Starting at the beginning of April, Narimani will serve as principal investigator for the two-year project, which attracted $175,000 from the NSF’s Division of Computer and Network Systems. The award is partially funded under the American Rescue Plan Act of 2021.
“This project aims to strengthen dependability and robustness of the electric power grid by improving the capability to aggregate power system state estimation (PSSE) methods to monitor and assess the health of a power grid,” Narimani said in his project proposal.
Narimani, who joined A-State’s faculty in the College of Engineering and Computer Science in August 2021, completed his Ph.D. in electrical engineering at the Missouri University of Science and Technology. He also completed a post-doctoral appointment at Texas A&M University before moving to Jonesboro. His professional work includes membership in the Institute of Electrical and Electronics Engineers and the American Society for Engineering Education.

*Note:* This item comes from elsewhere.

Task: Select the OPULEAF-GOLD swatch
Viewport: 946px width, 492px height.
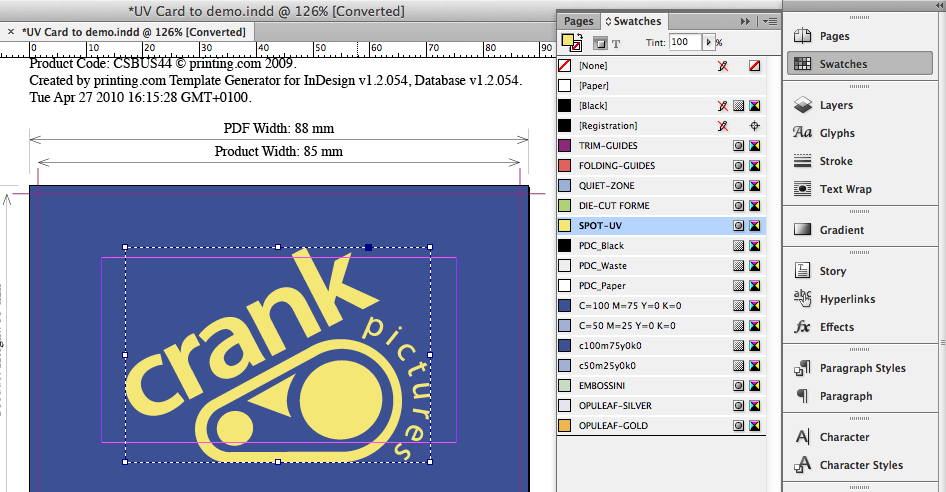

“The electric power grid is a cyber-physical system, essential for modern daily life. The grid is arguably the largest global engineered structure,” he also noted. “The goals of this project are to understand vulnerabilities intrinsic to traditional PSSE methods, and improve the dependability and robustness of PSSE algorithms to potentially disruptive conditions.”
The project extends recently developed power system optimization techniques to enable better situational awareness of the operations of the overall power system. Narimani and his research team will work with A-State’s outreach program, “P-20 Educational Innovation Center,” to share their research and encourage students to pursue careers in STEM disciplines (science, technology, engineering and mathematics).
The award reflects National Science Foundation's statutory mission and has been deemed worthy of support through evaluation using the Foundation's intellectual merit and broader impacts review criteria.